John Heckman: It’s also almost seeming to me like the early days of the internet. It was a military thing first, and it was expensive to have it. We had to pay by the minute or by the hour sometimes back when AOL was doing things. And then it became more accessible. It’s almost like that media was similar in that way, where the military’s using it more and the information is coming back for journalists, but your next-door neighbor isn’t going to the telegraph office to send information. But they may be going to the hotel to get access to the media.

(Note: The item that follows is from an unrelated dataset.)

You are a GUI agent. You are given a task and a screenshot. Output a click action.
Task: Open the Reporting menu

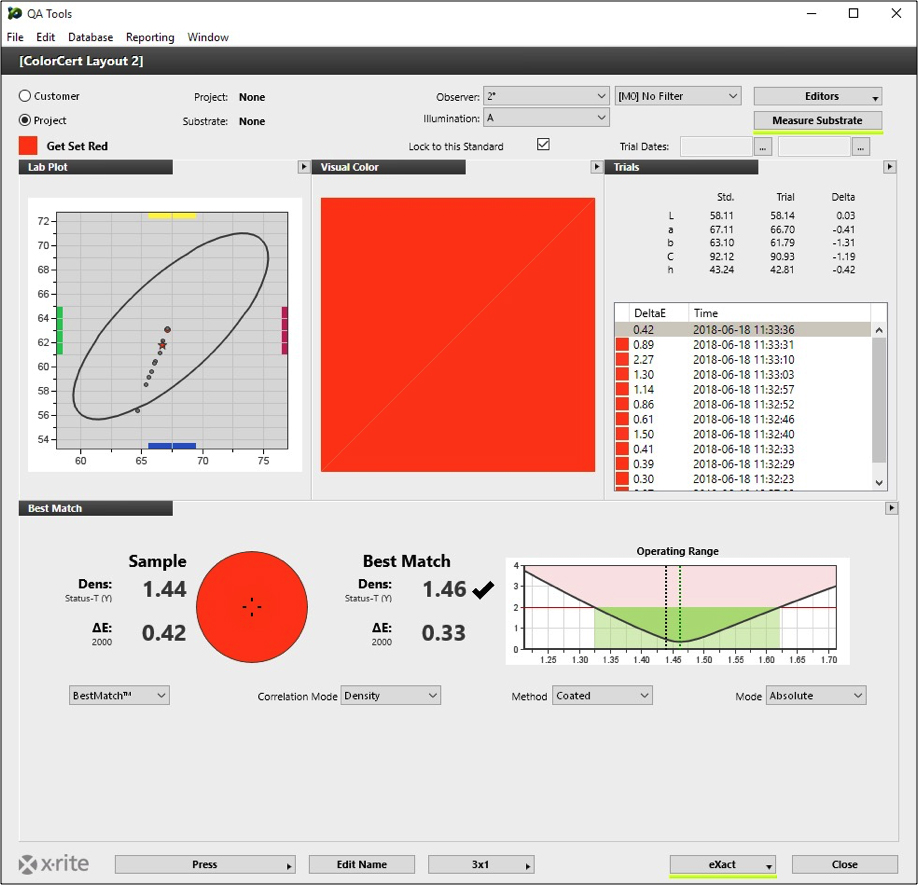150,37
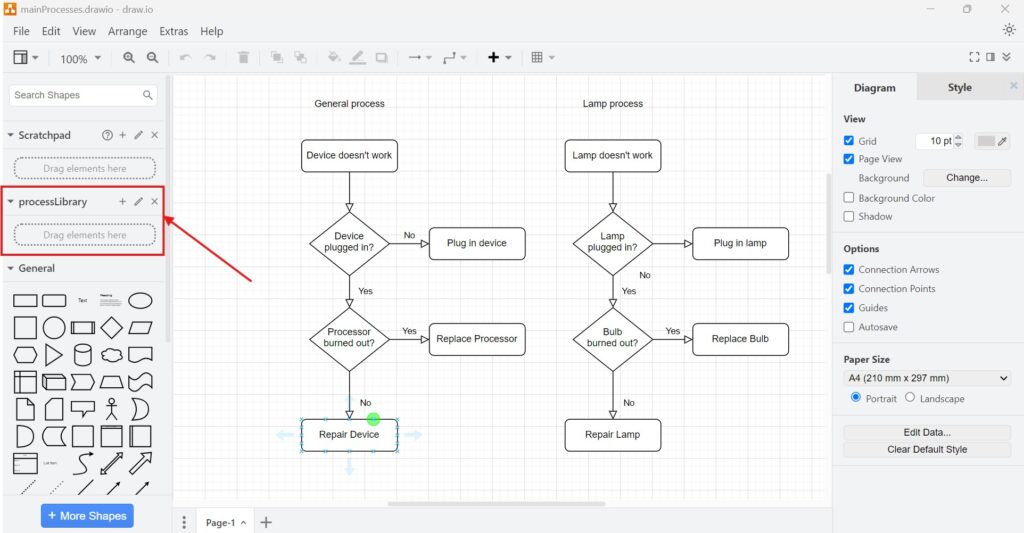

David Hochfelder: Or reading the newspaper, looking at the Associated Press telegraphic dispatches. The other thing, in a more general way, you mentioned the internet being a military network first. There are very few innovations in American technology that arose strictly out of the private sector. Virtually every important technology in the past 200 years has had government support in one form or another. The telegraph did. Morse obtained a subsidy from Congress to build his first line. The railroads had enormous, massive federal subsidies in the form of land grants. The steamboat industry was subject to disasters, boiler explosions periodically. And the federal government set up the first consumer safety regulations in adopting a steamboat boiler code.

So there were very few technologies that had zero public support. This is maybe a useful historical perspective to have when federal support for research is at risk right now. I can’t think of a single technology that did not benefit from some form of public support.

About the Guest

Hochfelder

David Hochfelder is an associate professor of history at the University at Albany and author of The Telegraph in America: 1832-1920.